My question in detail is:

Would an increase in the concentration of a sucrose solution, with a constant $\ce{H+}$ concentration, have a 1-to-1 influence on reaction rate (for example, if doubling the concentration of the sucrose solution would result in a hydrolysis reaction twice as fast), or would the addition of $\ce{H2O}$ in the second step significantly limit the change in reaction rate?

• You mention that you believe the second step of the hydrolysis to be rate limiting already. So that would mean that the concentration of sucrose is not. The second step cannot be varied much, assuming water is the solvent (its concentration cannot be changed then) Sep 16, 2017 at 12:03
• The solvent is water, I should have specified so. Sep 16, 2017 at 13:05
• I guess my problem has to do more with the concentration dependency of 2-step reactions in general. I an unclear as to how a change in the concentration or quantity of a reactant affects the rate of a 2-step reaction with a rate limiting step. Sep 16, 2017 at 13:08

## 1 Answer

Looking at the reaction mechanism (of which I understand you are aware) is good to keep in mind that the reaction rate really depends on the amount of intermediate here, provided the second step is rate limiting.

In the first step, $H^+$ is consumed.

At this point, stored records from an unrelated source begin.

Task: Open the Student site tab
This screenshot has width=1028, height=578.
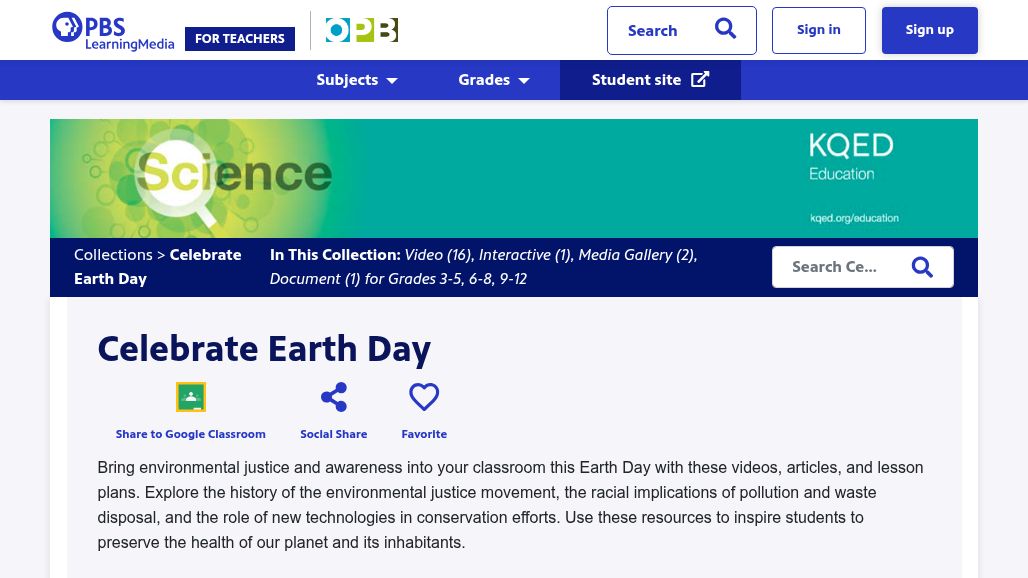Action: [x=636, y=80]
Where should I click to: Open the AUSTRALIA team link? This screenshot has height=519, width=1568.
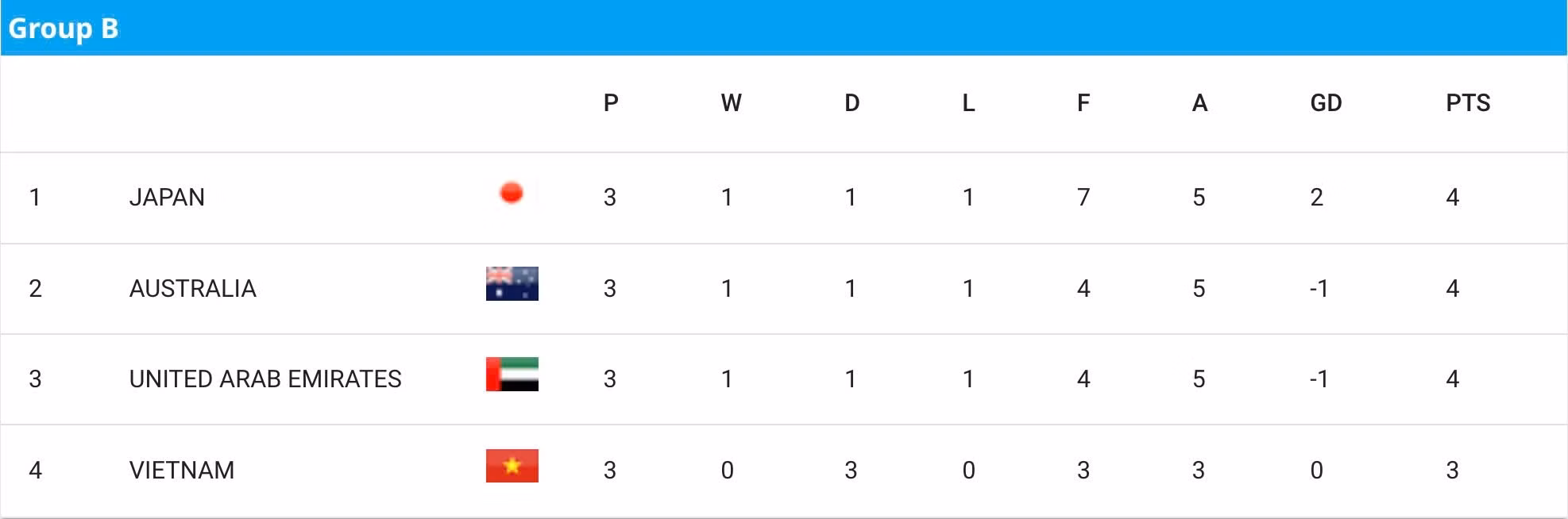[x=192, y=288]
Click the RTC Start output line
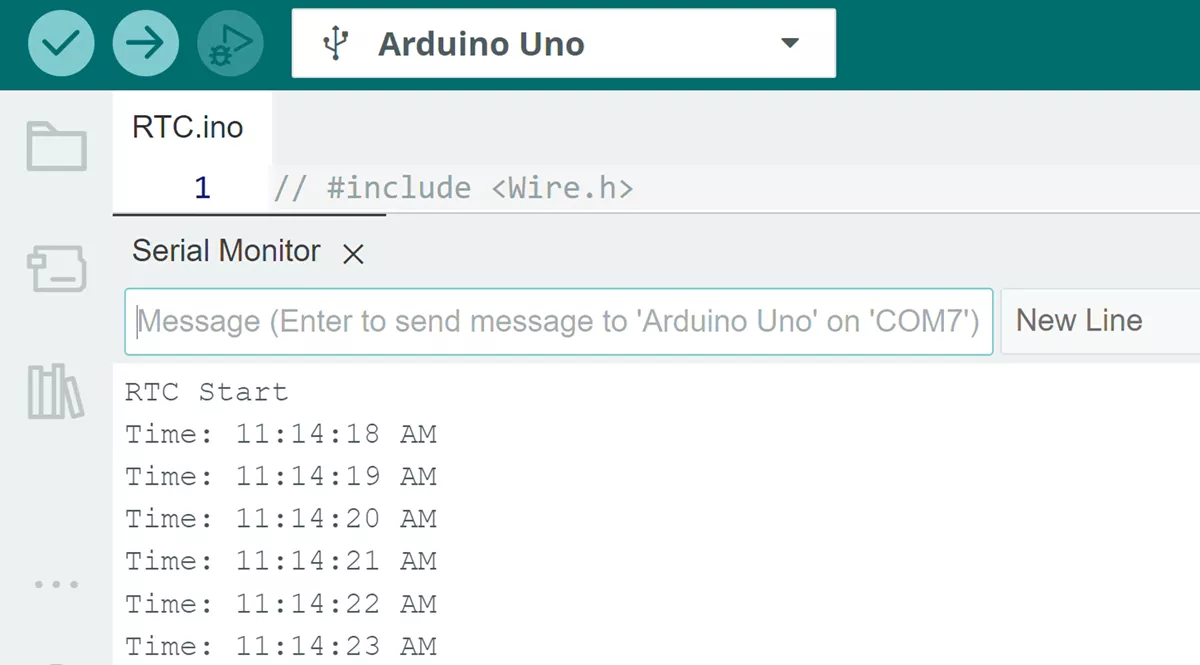Screen dimensions: 1200x665 click(207, 392)
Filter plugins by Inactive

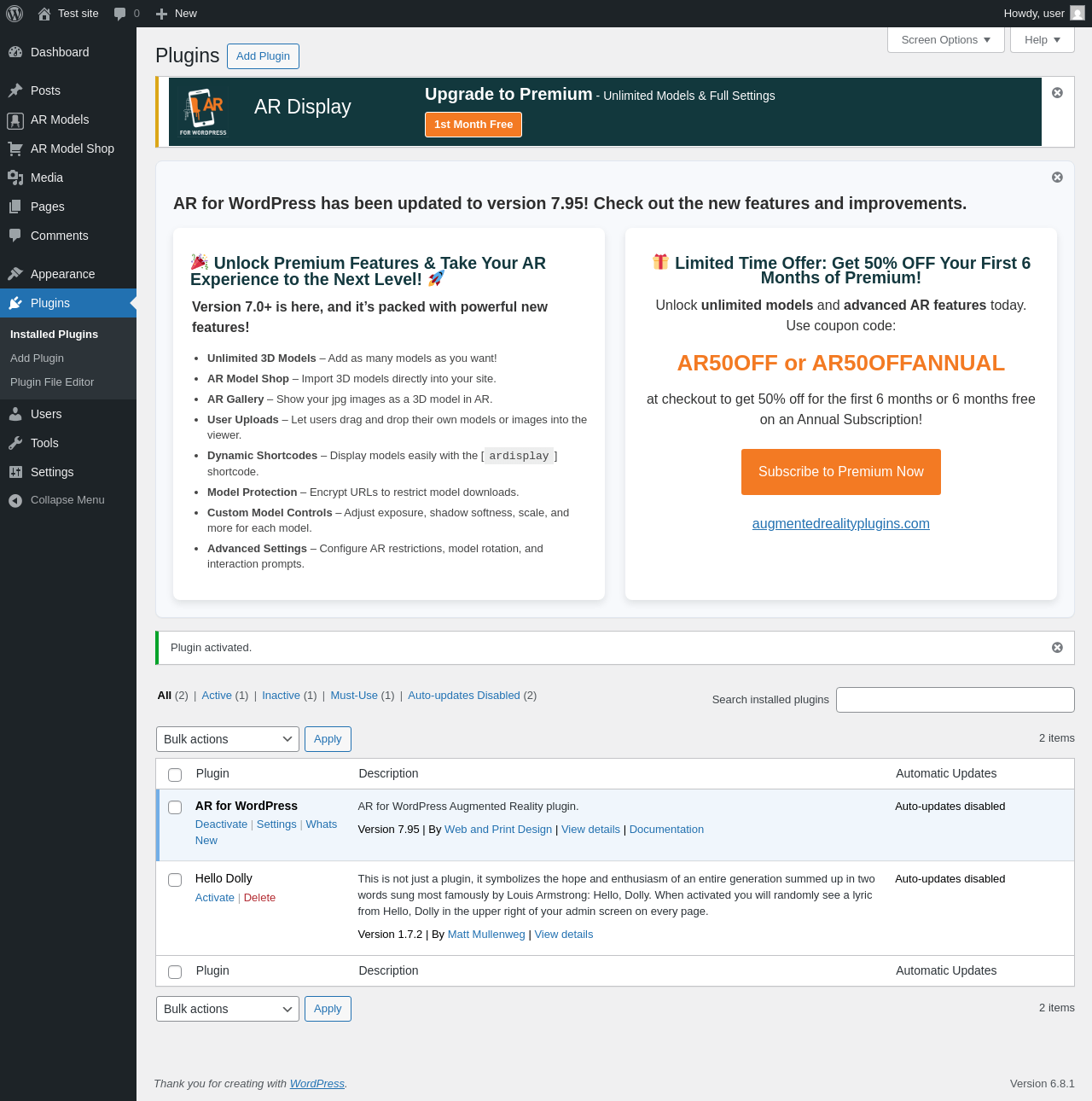tap(281, 696)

Since it is not rate limiting, I can assume the intermediate $[sucrose.H^+]$ to be in pseudo-equilibrium with $[H^+]$&$[sucrose]$, on the timescale of the second reaction step.

$$r_2 = k_2[sucrose.H^+]$$

This means adding more sucrose (provided you have enough acid to protonate it) will indead result in the formation of more [sucrose.H^+] intermediate, and thus, higher kinetics.

Btw, I'm simpifying stuff here by not taking into account the reaction backwards for the second step.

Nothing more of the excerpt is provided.